ACTIVITY -
Skip the pictures. Return exactly the lines from the one containing "You are a GUI" through the end of the entries below.

_ _ _ _

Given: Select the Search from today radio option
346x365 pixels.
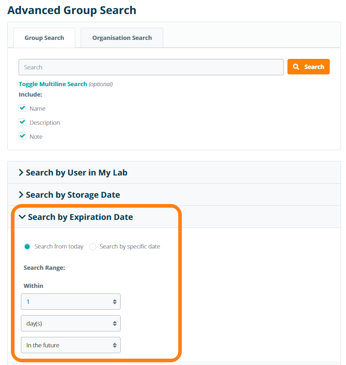Looking at the screenshot, I should [x=27, y=247].
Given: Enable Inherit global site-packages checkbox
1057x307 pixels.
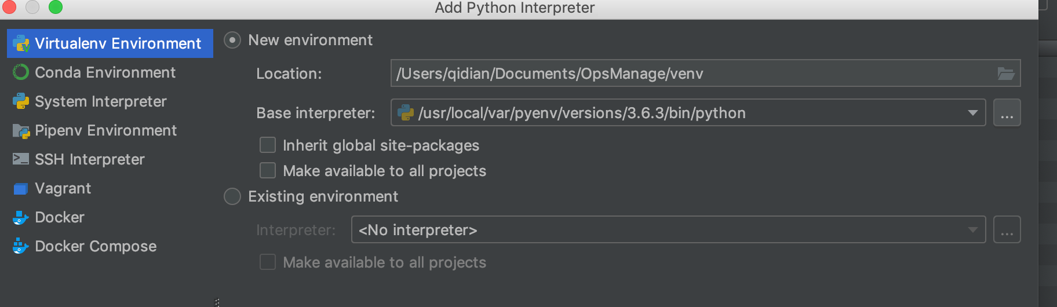Looking at the screenshot, I should point(268,145).

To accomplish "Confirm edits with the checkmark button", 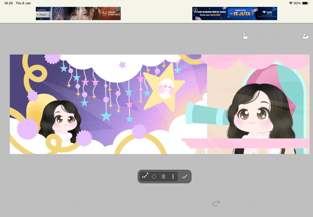I will (x=185, y=176).
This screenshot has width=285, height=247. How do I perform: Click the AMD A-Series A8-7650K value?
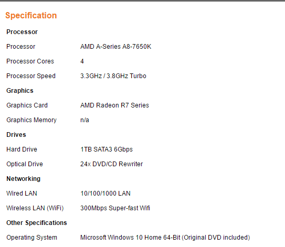[x=116, y=47]
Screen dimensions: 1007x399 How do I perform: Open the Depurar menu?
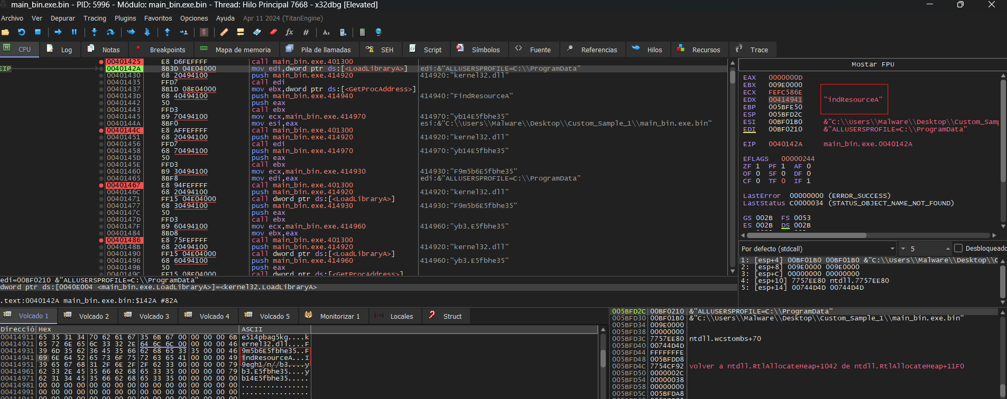click(x=62, y=18)
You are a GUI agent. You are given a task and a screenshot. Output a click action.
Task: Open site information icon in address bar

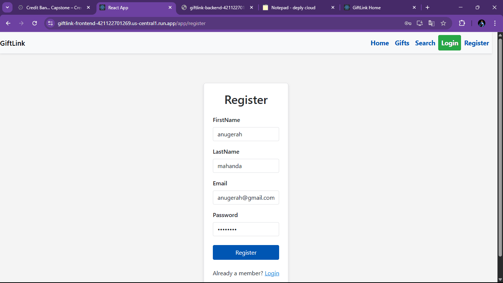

_ _ _ _

COMPLETED TASK -
You are a GUI agent. You are given a task and a screenshot. Output a click action.
Task: Open site information icon in address bar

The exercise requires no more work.